# Entries provided
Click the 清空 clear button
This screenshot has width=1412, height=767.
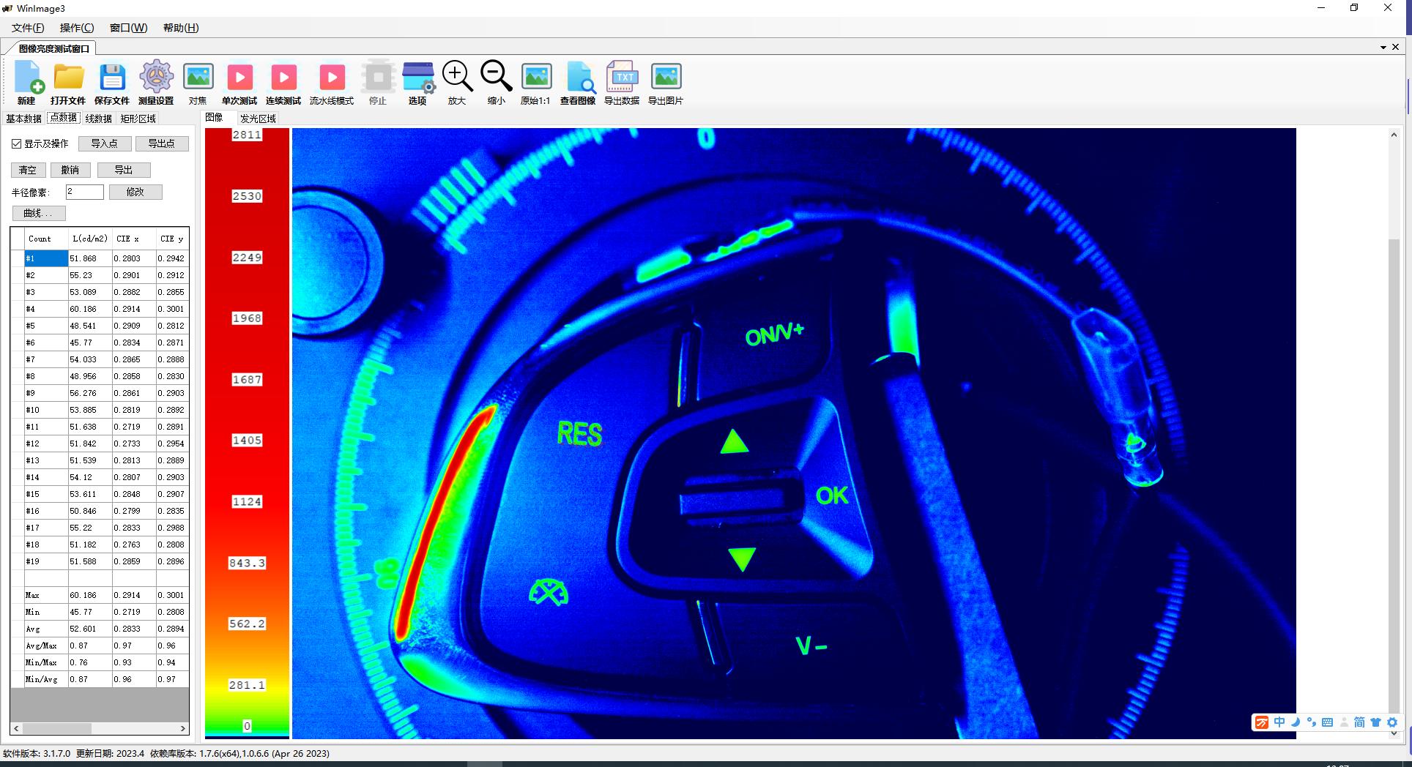28,171
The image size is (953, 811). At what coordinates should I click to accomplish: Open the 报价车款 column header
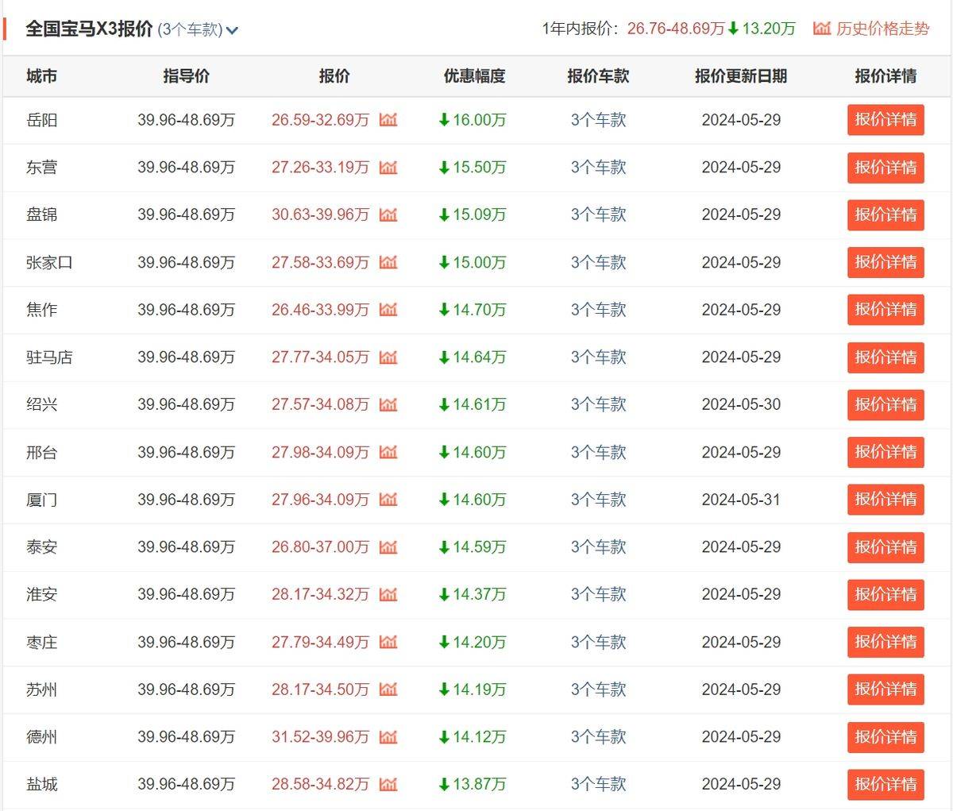(598, 76)
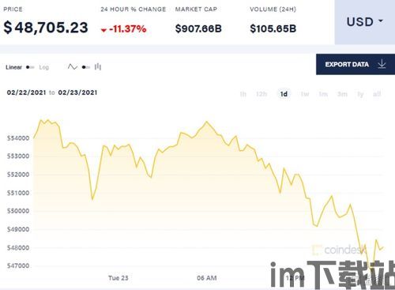Toggle the line/candlestick chart switch

86,67
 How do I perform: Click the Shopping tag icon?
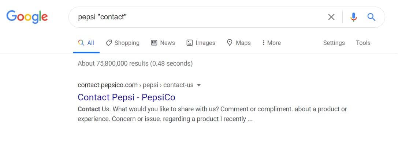(x=109, y=43)
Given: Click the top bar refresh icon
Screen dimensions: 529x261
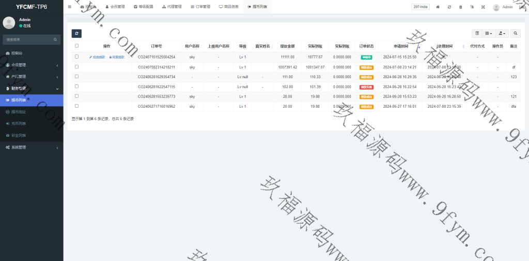Looking at the screenshot, I should tap(449, 7).
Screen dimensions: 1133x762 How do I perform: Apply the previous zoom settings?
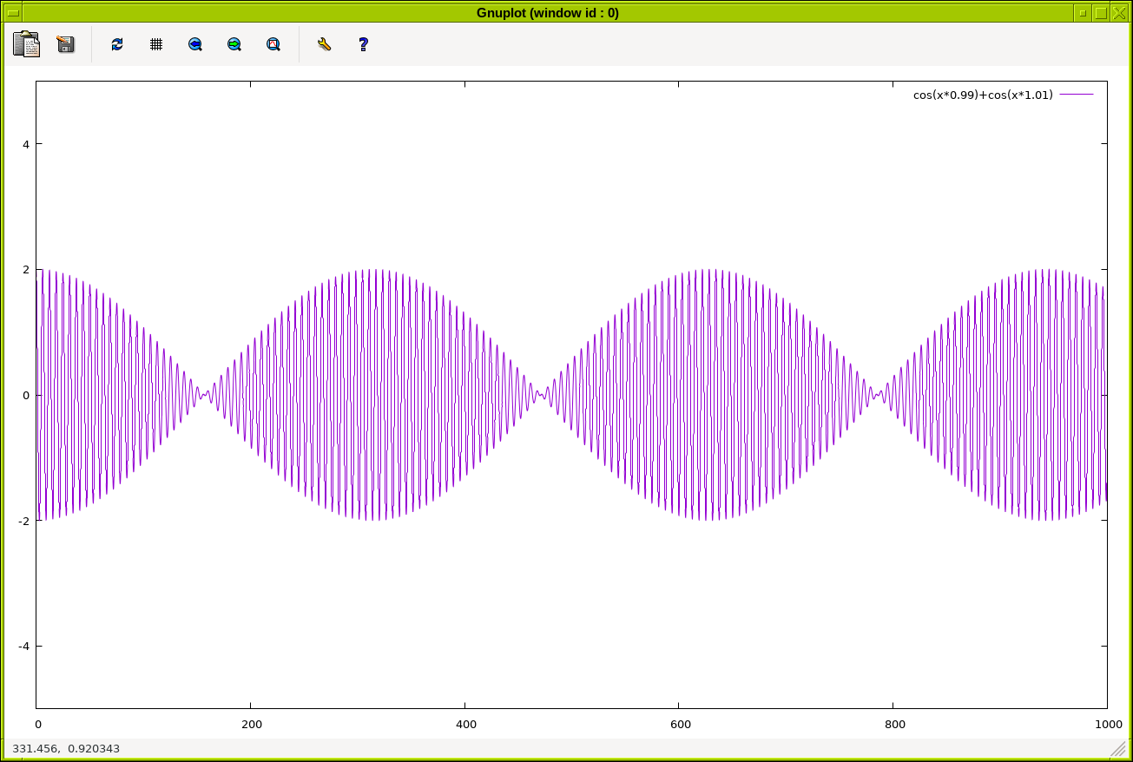tap(195, 44)
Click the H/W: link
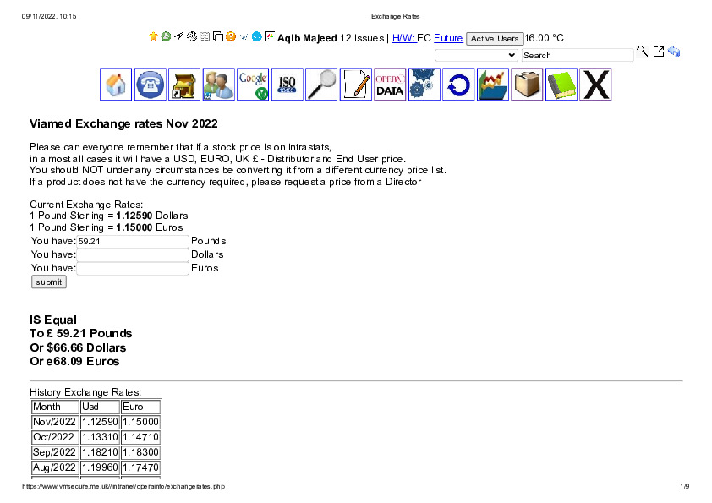Viewport: 712px width, 503px height. pyautogui.click(x=403, y=38)
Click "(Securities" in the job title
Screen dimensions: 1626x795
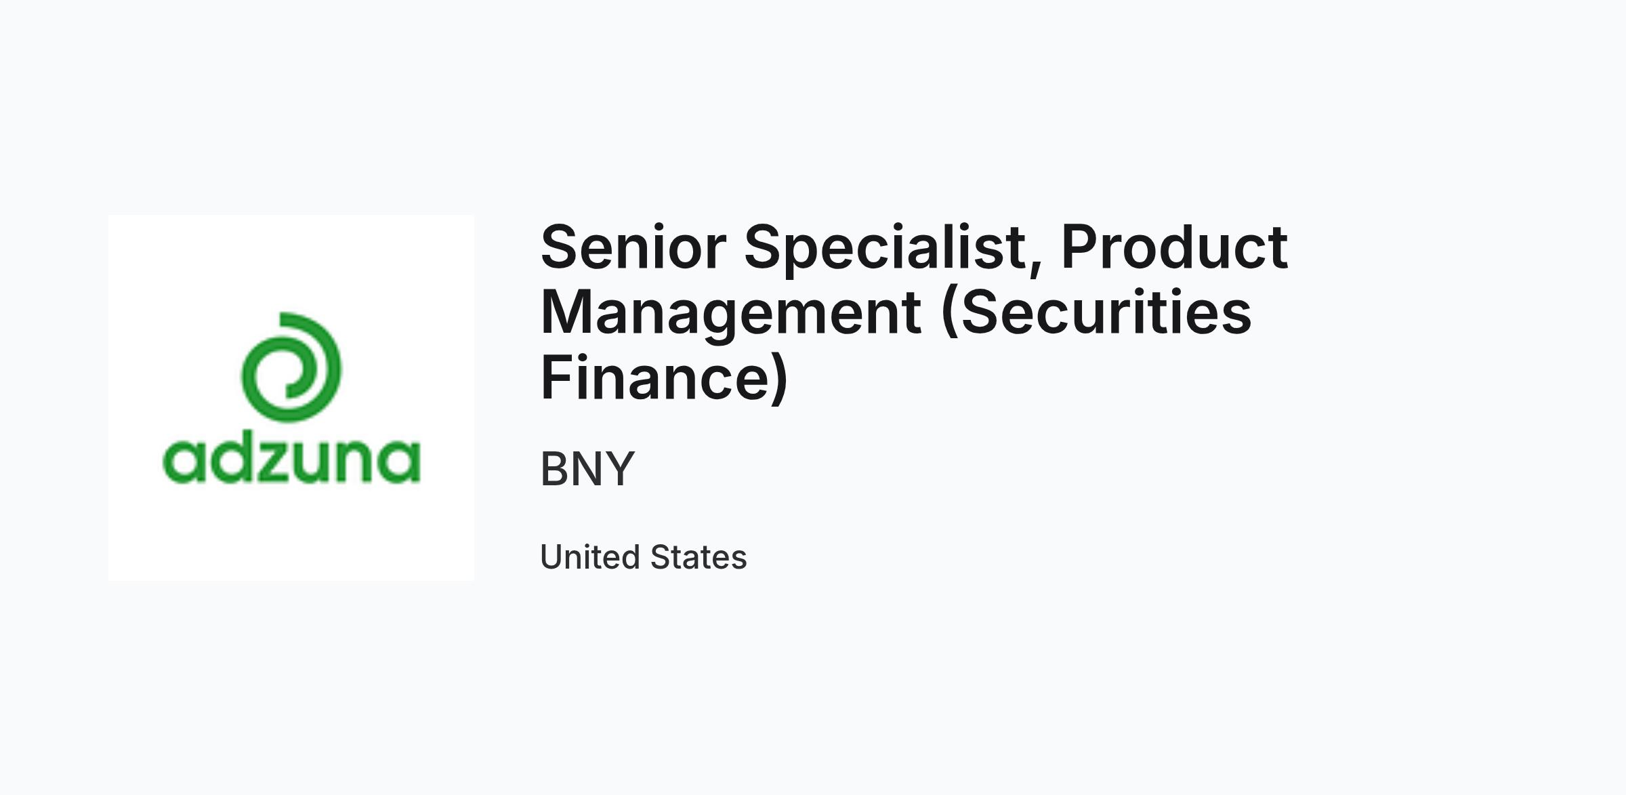(1097, 313)
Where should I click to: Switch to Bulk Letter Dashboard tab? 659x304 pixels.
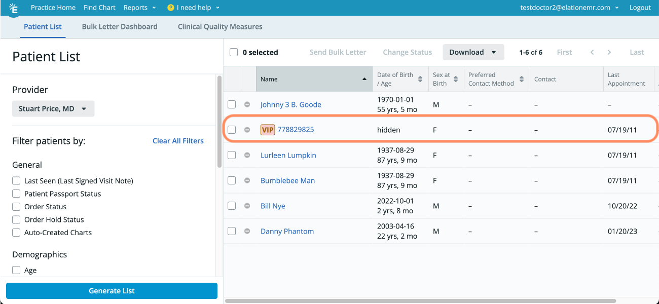coord(120,26)
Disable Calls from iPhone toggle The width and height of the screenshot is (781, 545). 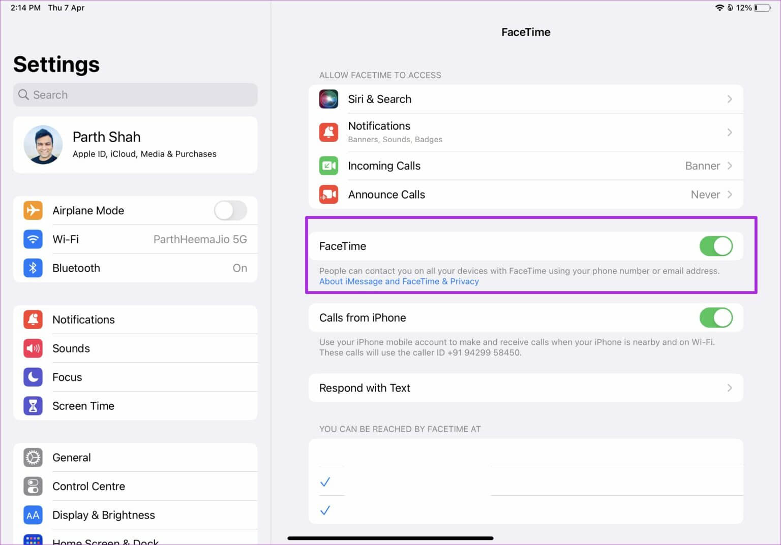(715, 318)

# To do
In the listing above, find the line containing "This screenshot has width=1412, height=767.". Output it and every line after it up to and including the line containing "the job title", exactly, but skip the pictures.

# Solution to this task
This screenshot has width=1412, height=767.
28,171
The image size is (953, 811). At what coordinates should I click to accomplish: Open the 报价车款 column header
(598, 76)
Toggle the line/candlestick chart switch

86,67
 How do I perform: Click the Shopping tag icon?
(x=109, y=43)
Given: Click the top bar refresh icon
Screen dimensions: 529x261
Looking at the screenshot, I should tap(449, 7).
Screen dimensions: 1133x762 How do I perform: Apply the previous zoom settings?
tap(195, 44)
Click the H/W: link
Viewport: 712px width, 503px height. pyautogui.click(x=403, y=38)
Click "(Securities" in the job title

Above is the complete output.